Thats a 2020 equivalent to $300 per day and there was no income tax.

This is whats been stolen from you.


A better way to find the 2020 equivalent of $5.00 would be to look at the change in Consumer Price Index (CPI) over the past century.

The CPI changed from 9.9 in 1913 to 255.7 in 2019. So $5.00 dollars in 1913 is equal to about $130.00 in 2020.


>CPI

* hedonic adjustments

* variable basket of goods

* structurally created to understate inflation to save gov money on entitlement payments


The difficulties with CPI are well known to economists and anyone interested in historical finance.

But its flaws are insignificant compared to using the price of gold as a measuring stick - given how volatile its price is.

By your method of calculating equivalent amounts, the $5 a day was worth $300 in 2020 but only $200 in 2016 - or $380 in 2012 or $50 in 2002.


IRC these wide variations are all due to relatively greater fluctuations in the value of the dollar compared to relatively lesser fluctuations in the functional value of gold.

With uneven but too-frequent devaluation events, the US dollar, or indices based on it, certainly does not have enough continuity to make accurate trending across the previous century feasible.

These events are usually reserved for situations when other assets are in extreme flux, exacerbating the difficulty accommodating the discontinuity.

This has been by design.


Why gold? Anyone can choose any commodity for comparison. Re-do it using copper--or potatoes--and you'll get different answers.


Becaue gold (and silver) is the Constitutionally mandated legal tender the US dollar is supposed to be based on, and it was still true when the Model T got started.

That's the exact form of compensation, whether wages or bonus, that American wage earners had simply been working for up until that time.

There was extreme ambition for gold in particular continuously since before ancient Roman times, and few substitutes had yet been well accepted.

The degree of undue trust in politicians as beneficial economic influencers was not as strangling.

Some American workers actually often earned decent amounts of gold while others worldwide usually earned much less or none for similar effort.


> Becaue gold (and silver) is the Constitutionally mandated legal tender the US dollar is supposed to be based on.

No, it's not, and neither is anything else. The Constitution doesn't mandate any particular basis for federal legal tender; it does restrict what states can make legal tender, but gives Congress unrestricted power to coin money of any kind and set it's value (and the value of foreign money of any kind.)


You are correct, I was mistaken, it was a 1792 Act of Congress.

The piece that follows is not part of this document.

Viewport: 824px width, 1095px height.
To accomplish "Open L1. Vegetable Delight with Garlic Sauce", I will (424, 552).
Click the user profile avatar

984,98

Not Constitutional, but going back before 1792, precious metal is still the only true currency the USA as young Ford knew it had been built upon since the beginning.

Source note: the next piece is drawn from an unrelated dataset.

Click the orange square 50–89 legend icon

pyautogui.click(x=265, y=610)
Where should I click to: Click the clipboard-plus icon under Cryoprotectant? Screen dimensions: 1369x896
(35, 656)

With gold and dollar still locked together having equal and excellent stability over longer terms, it was still possible to more meaningfully extrapolate relative wealth and value for labor in terms of gold & silver, and back much further in time than a single century, in some ways back millennia.

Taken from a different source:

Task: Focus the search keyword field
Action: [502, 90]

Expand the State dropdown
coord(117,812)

After the Fed, removal of gold coins & certificates, eventual confiscation of gold, then abandonment of the dollar's link altogether in the most recent century, not so much.

But the further you go back the less realistic units other than gold still turn out to be.

Anyway, with Ford putting out USD5 per day, the rare worker who could go 100 days without other obligations could then afford a nice Model T Ford family car for cash taking home their gross pay, which is what you needed since financing was not so common.

Seems like Ford probably is putting out close to USD300 per day now, the present worker just takes home a much smaller percentage and needs to settle for relatively less expensive cars than the _nice_ full-sized ones.


Repeated use of a straw man argument. I knew that retention was a reason for higher pay. But social inclusion was too, that is the surplus of money and ability to join in consumer culture. (I doubt Henry used terms like that!)

"It was nothing at all to do with creating a workforce that could afford to buy the products" is simply a lie. That was part of the reason.


It was promoted as the reason, but all the evidence directly contradicts that.